The United Kingdom’s Office of Financial Sanctions Implementation published an Aug. 3 blog post about its new Transport Sanctions team, which will focus on maritime and air sanctions enforcement. The team will concentrate on enforcing restrictions on the “movement, registration, ownership and use” of ships and aircraft, including transporters who falsify documents or obscure ship ownership. The U.K. recently issued a sanctions guidance for the maritime industry, detailing sanctions evasion practices by North Korea, Iran, Libya and Syria (see 2007290019).
The United Kingdom’s Office of Financial Sanctions Implementation corrected 26 entries under its Venezuela sanctions regime, an Aug. 4 notice said. The corrections add and remove identifying information for the entries, which remain subject to an asset freeze.
The United Nations Security Council Committee on resolution 751 (1992) concerning Somalia issued an Aug. 3 guidance on export controls for components of improvised explosive devices shipped to Somalia. The guidance contains a list of items subject to the controls and mandatory notification requirements for exporters. The committee report also called on member states to conduct due diligence on exports to Somalia, keep records of transactions and share information with the committee on “suspicious purchases.”

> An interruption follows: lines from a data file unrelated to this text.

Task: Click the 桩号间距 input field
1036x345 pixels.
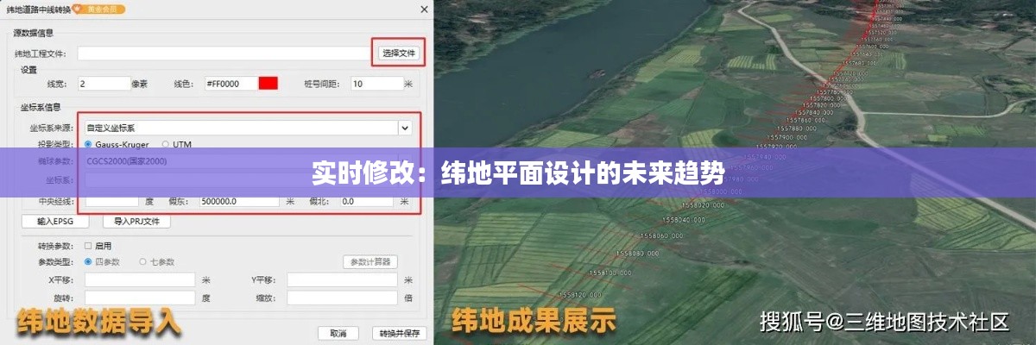Action: point(376,84)
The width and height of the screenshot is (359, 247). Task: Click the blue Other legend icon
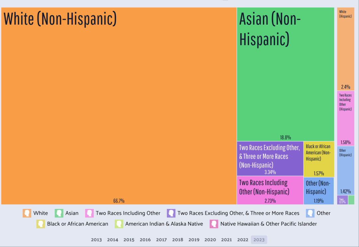pos(310,213)
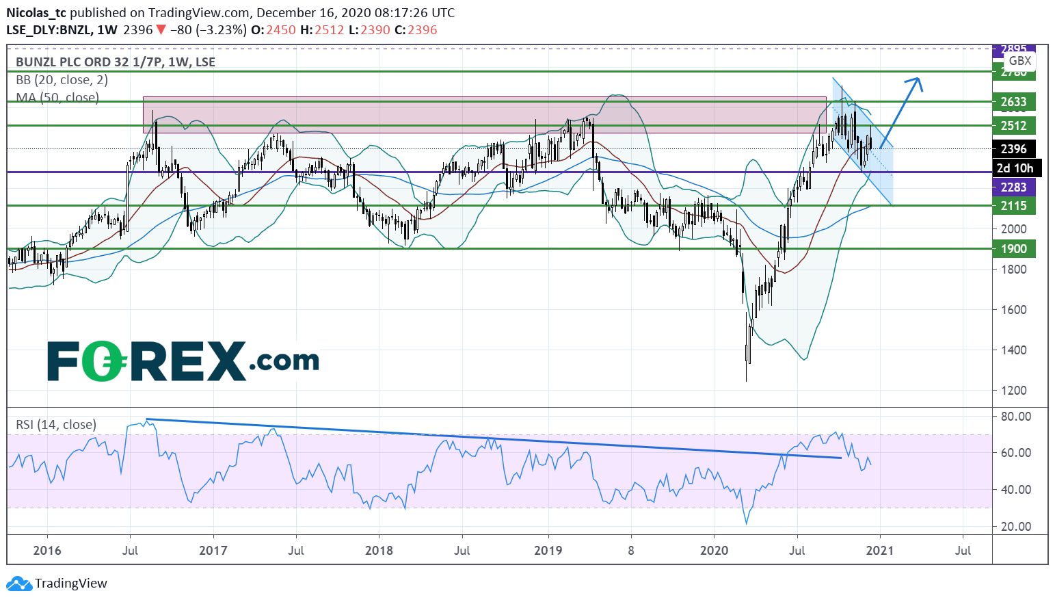This screenshot has width=1055, height=602.
Task: Click the 2017 label on time axis
Action: pos(213,551)

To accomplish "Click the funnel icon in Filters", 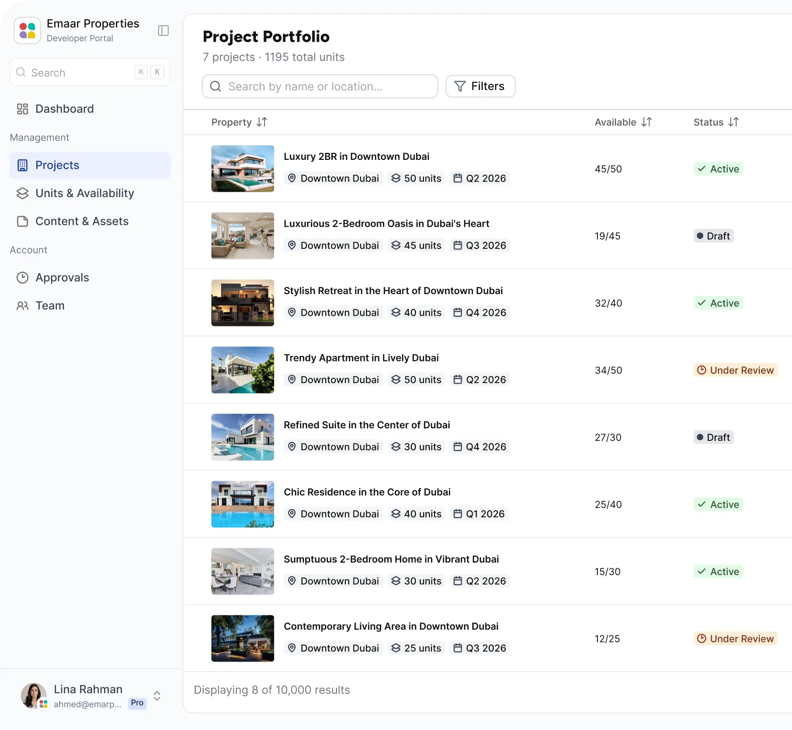I will 460,86.
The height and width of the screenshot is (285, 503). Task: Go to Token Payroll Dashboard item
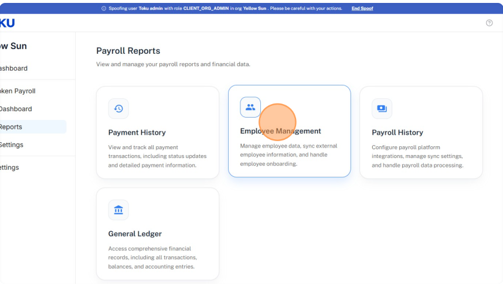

The United Kingdom’s Department for International Trade officially removed Hong Kong as an eligible destination under 20 open general export licenses, one open general transhipment license and one open general trade control license, an Aug. 4 notice said. The U.K. also revoked two open general licenses in which Hong Kong was the only destination: a license for exports of certain dual-use goods for nonmilitary use and a license for exports of dual-use goods to any destination in Hong Kong. The moves come about a week after the U.K. imposed an arms embargo against Hong Kong due to interference from Beijing (see 2007230018).
The Office of Information and Regulatory Affairs began an interagency review of a Bureau of Industry and Security pre-rule to pinpoint potential controls for foundational technologies. OIRA received the rule Aug. 3. A BIS official said in May the agency was finalizing an internal review of the rule (see 2005190052), which has been expected since Congress passed the Export Control Reform Act of 2018 mandating BIS reviews of controls for both emerging and foundational technologies.
Export Compliance Daily is providing readers with some of the top stories for July 27-31 in case you missed them.
Democratic and Republican senators called on the State Department to do more to pressure the Nicolas Maduro regime in Venezuela, saying the U.S.’s approach, which they called ineffective, should include more multilateral support and stronger sanctions against Maduro’s allies. Several senators said they would back legislation to grant the administration more sanctions powers.
Joanne Osendarp, a former senior counsel on trade for Canada, will become the co-head of McDermott Will's International Trade Group. Eric Parnes, who worked on Osendarp's team at Hughes Hubbard, is also being named a partner at McDermott Will. The other five members of Osendarp's team from her old law firm also were hired: Dean Pinkert, former commissioner of the U.S. International Trade Commission; Tim Hruby, Lynn Kamarck, Alan Kashdan and Conor Gilligan.
The European Union on July 31 proposed a measure to continue to apply EU value-added tax rules to Northern Ireland after Brexit. Under the proposal, goods traded between Northern Ireland and the EU would be treated as “cross-border supplies of goods within the EU” and would be eligible for VAT exemptions and deductions. The measure would not apply to supplies of services in Northern Ireland, which will be subject to United Kingdom VAT rules. The European Commission said member states should “rapidly agree to the proposal” to help with implementation before the Jan. 1, 2021, end of the Brexit transition period.
The European Union on July 31 issued guidance for its free trade agreement with Vietnam, which took effect Aug. 1. The guidance includes information on proof of origin requirements and how to claim preferential treatment. It said the deal includes a process to simplify customs controls and speed up “physical controls of the goods” and a “commitment to a reciprocal duty relief on repaired goods.”